# About this exercise:
Reproduce each of the following records line for line, leaving out the pictures.

# Extracted records:
+++

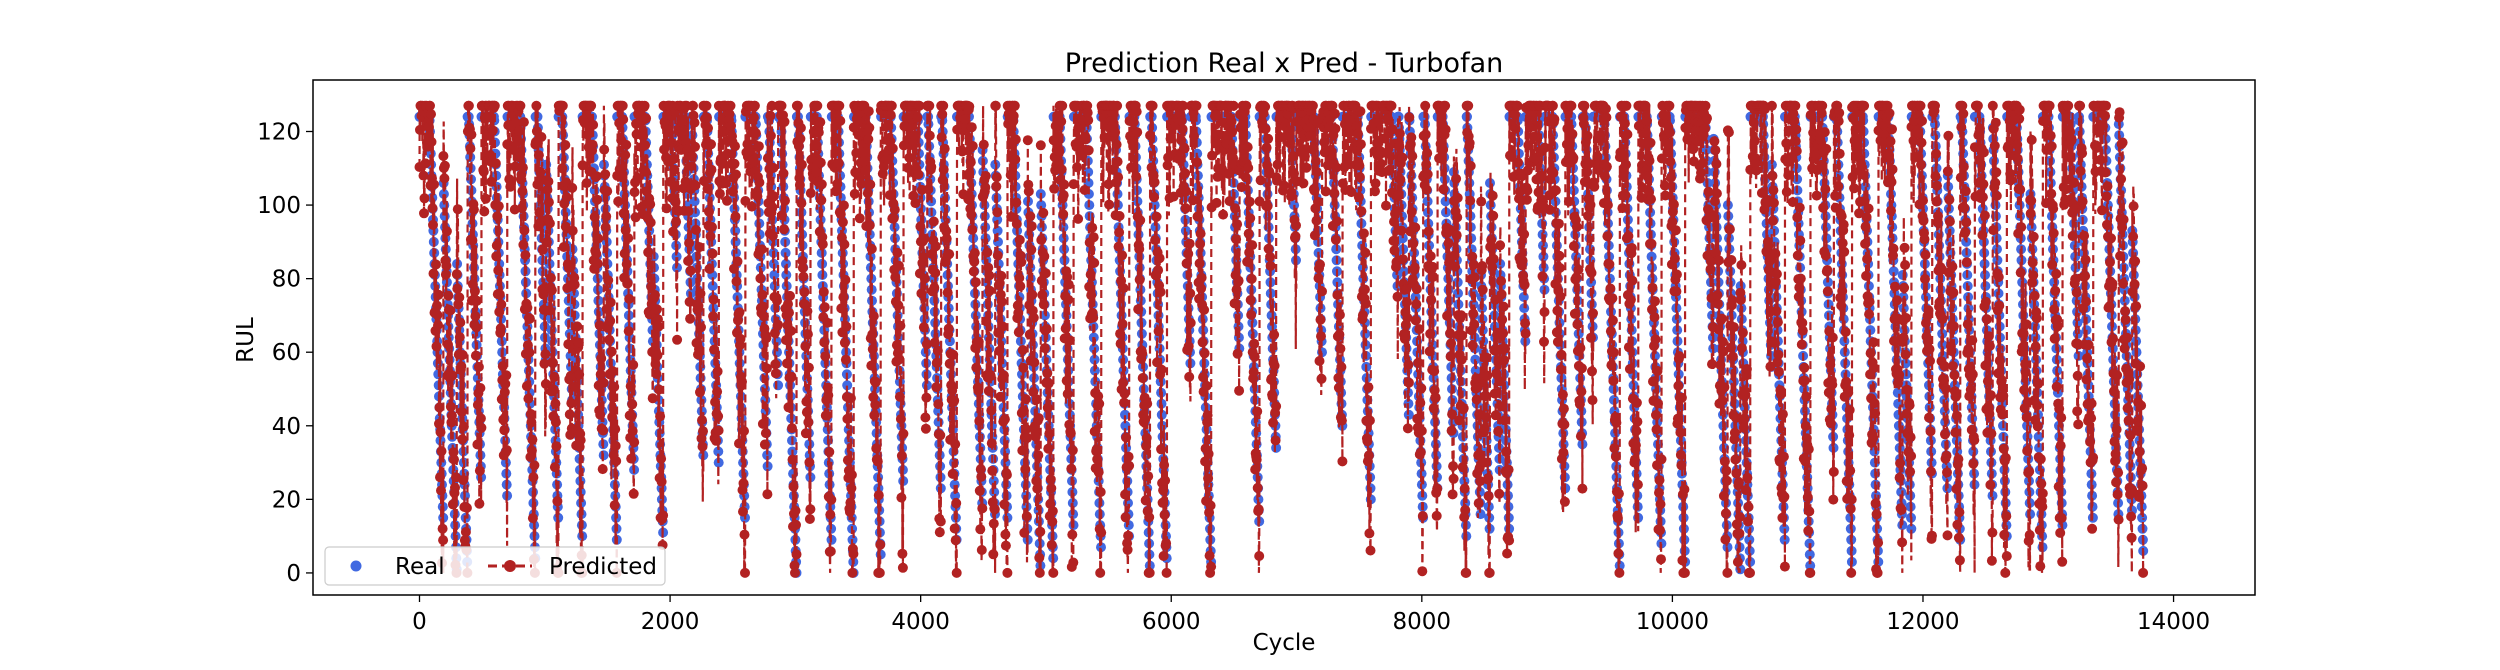 The height and width of the screenshot is (670, 2500). I want to click on real-point, so click(778, 386).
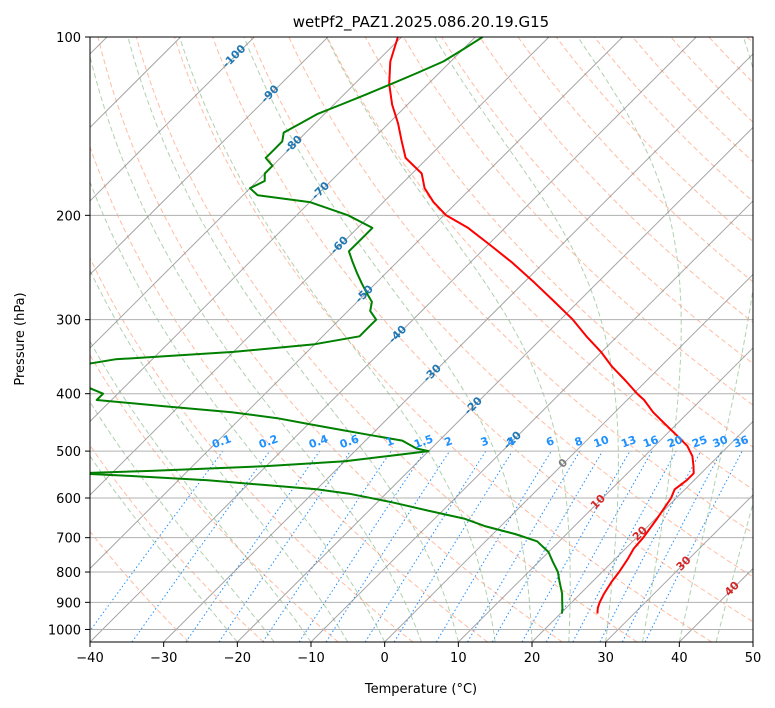  What do you see at coordinates (68, 500) in the screenshot?
I see `y-tick-label: 600` at bounding box center [68, 500].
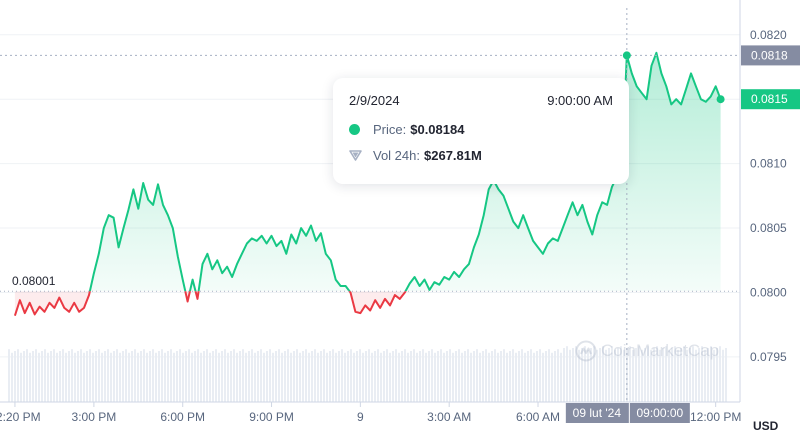 The image size is (800, 435). What do you see at coordinates (770, 99) in the screenshot?
I see `current-price-badge-label: 0.0815` at bounding box center [770, 99].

+++

# Your response:
 The height and width of the screenshot is (670, 2500). I want to click on real-point, so click(778, 386).
  What do you see at coordinates (68, 500) in the screenshot?
I see `y-tick-label: 600` at bounding box center [68, 500].
 The image size is (800, 435). What do you see at coordinates (770, 99) in the screenshot?
I see `current-price-badge-label: 0.0815` at bounding box center [770, 99].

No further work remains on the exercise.